Towards the end of the PET, the dietitian came in to visit with me. This dietitian is very knowledgeable and taught me a lot of new things about the renal diet. She was able to help me liberate my diet a bit, which at this point a little is a lot! Most of my labs look great. At least the ones I can control with my diet. I cannot express to you what an important role diet plays in making me healthier. Each item of food that is placed into my mouth goes through much scrutiny. I think of food as fuel. It's not for pleasure, it is for survival. Anyway, a few of my labs that are not able to be controlled by diet are jacked up. The creatinine , of course, is totally screwed up from Jonesboro underdialyzing me for a year. Sure I am alive, but Memphis among other medical professions wonder how. I believe its God. Also my magnesium is a little high. We are having a hard time figuring out where the source of the Mg is coming from. Memphis will straighten that out too.

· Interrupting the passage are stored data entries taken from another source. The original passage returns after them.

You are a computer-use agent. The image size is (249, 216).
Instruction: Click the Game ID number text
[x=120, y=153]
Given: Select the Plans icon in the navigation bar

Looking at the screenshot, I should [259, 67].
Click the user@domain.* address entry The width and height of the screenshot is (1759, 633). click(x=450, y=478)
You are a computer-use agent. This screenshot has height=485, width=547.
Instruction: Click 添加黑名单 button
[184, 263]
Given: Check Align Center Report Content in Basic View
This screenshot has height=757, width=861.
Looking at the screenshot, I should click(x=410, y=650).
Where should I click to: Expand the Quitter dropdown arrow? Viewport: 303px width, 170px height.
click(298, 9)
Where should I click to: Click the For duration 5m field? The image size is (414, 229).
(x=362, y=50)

The only thing I learned Tuesday that kind of upsets me....a little...not much, is that I have to start giving myself shots weekly. They are Epogen shots to help with my red blood cells and raise my hemoglobin levels. It will also help me get fewer transfusions. Its only once a week in the stomach but I think I am going to have Chris, my mom or Susie administer it to me. I can do a lot of things but I am not ready to stab myself with a needle. Here is another tid bit of information.....Jonesboro use to give me this shot once a month and then they quit giving it to me all together. Now, I require them weekly? I guess I can add red blood cells as another thing Jonesboro didn't find important!

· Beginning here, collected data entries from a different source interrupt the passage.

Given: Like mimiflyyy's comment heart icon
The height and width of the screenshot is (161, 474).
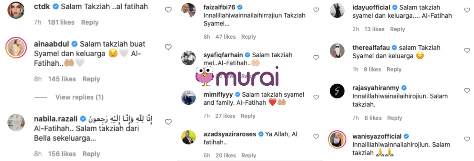Looking at the screenshot, I should coord(316,97).
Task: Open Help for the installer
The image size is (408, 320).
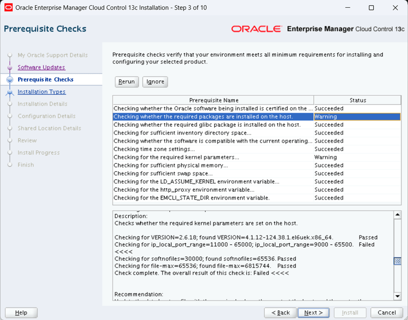Action: click(x=21, y=313)
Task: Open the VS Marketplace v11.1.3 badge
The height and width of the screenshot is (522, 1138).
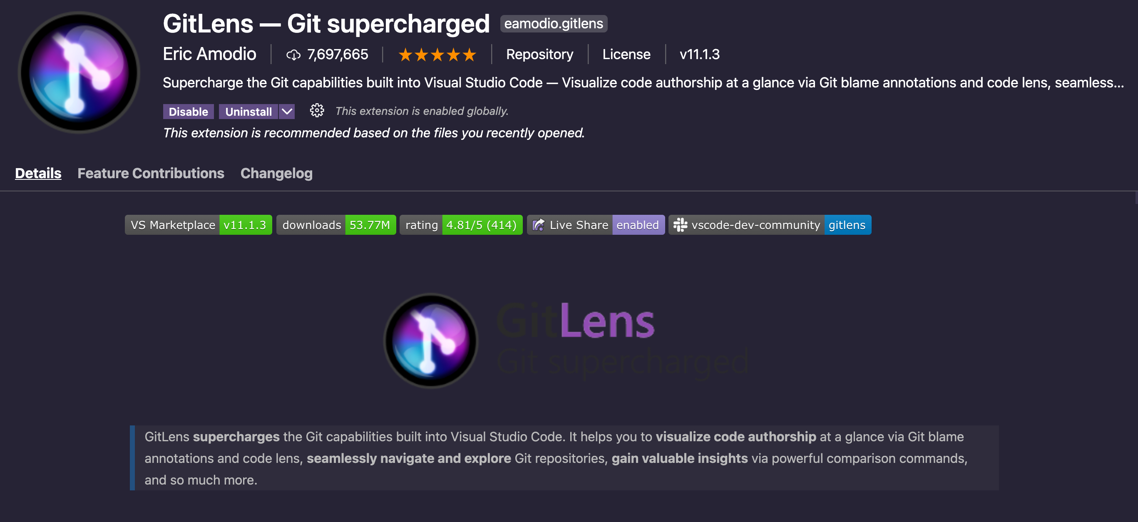Action: [198, 225]
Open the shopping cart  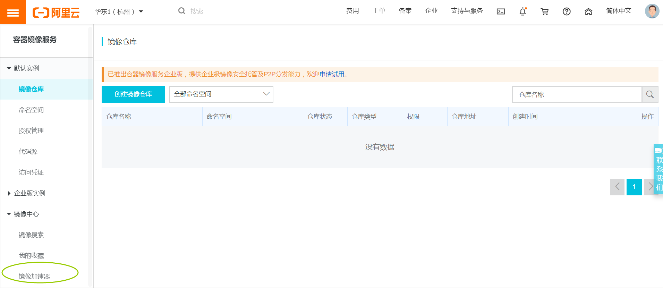[544, 11]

I really hope readers get just how important this PET test is. Especially if you happen to be going to a circus of a dialysis clinic such as Jonesboro. Every PD patient needs this test to accurately calculate the correct dialysis treatment best suited for them. It is a Medicare requirement. And if I didn't get the test in Jonesboogie Rockansas, I know for a fact the other PD patients are not getting the test. And what other tests or procedures are not being done at that unit? What about the poor Hemodialysis patients who are even more critical than PD patients? It is unbelievable to me that this clinic (Jonesboro) is able to get away with this way of practice.

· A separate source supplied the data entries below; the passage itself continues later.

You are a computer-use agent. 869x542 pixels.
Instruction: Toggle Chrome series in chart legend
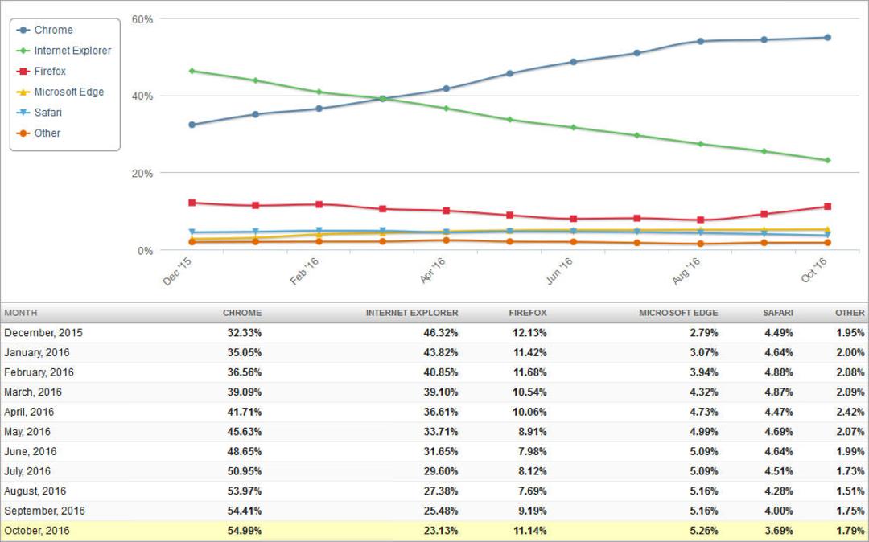click(x=45, y=30)
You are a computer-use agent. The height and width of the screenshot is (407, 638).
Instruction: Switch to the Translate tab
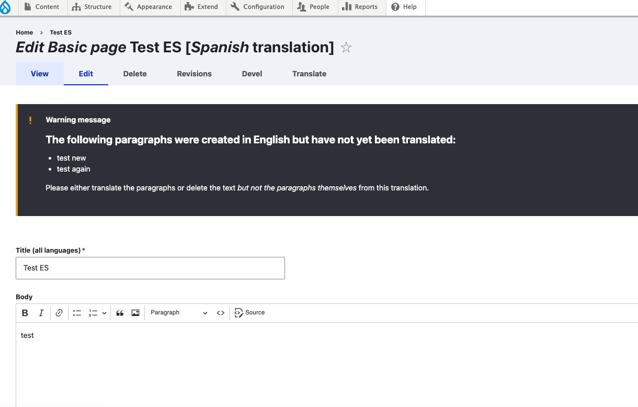(x=309, y=74)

My PET results will be ready Thursday or Friday so I will be posting my new dialysis regimen soon! And I will actually be getting dialyized! Wow, what a thought!
Just when I think I have heard it all.......something from the old, bad Jonesboro clinic comes back to haunt me. I would like to start off this post by saying I have always tried to have a positive attitude for the old PD clinics negligence, but today I think I have lost any and all respect for them.
So, I go to my first official PD clinic in Memphis today and let me tell you it was unlike any PD clinics in the past. Comparing Memphis to Jonesboro is like night and day. I got to meet with the doctor and the whole professional team. The doctor was knowledgeable, gave me straight answers and was able to explain my labs to me in a way I could understand exactly what each number meant. She was very professional and thorough....something I never experience here in Jonesboro. I left the clinic with a good feeling that these people are going to help get me well and take good care of me.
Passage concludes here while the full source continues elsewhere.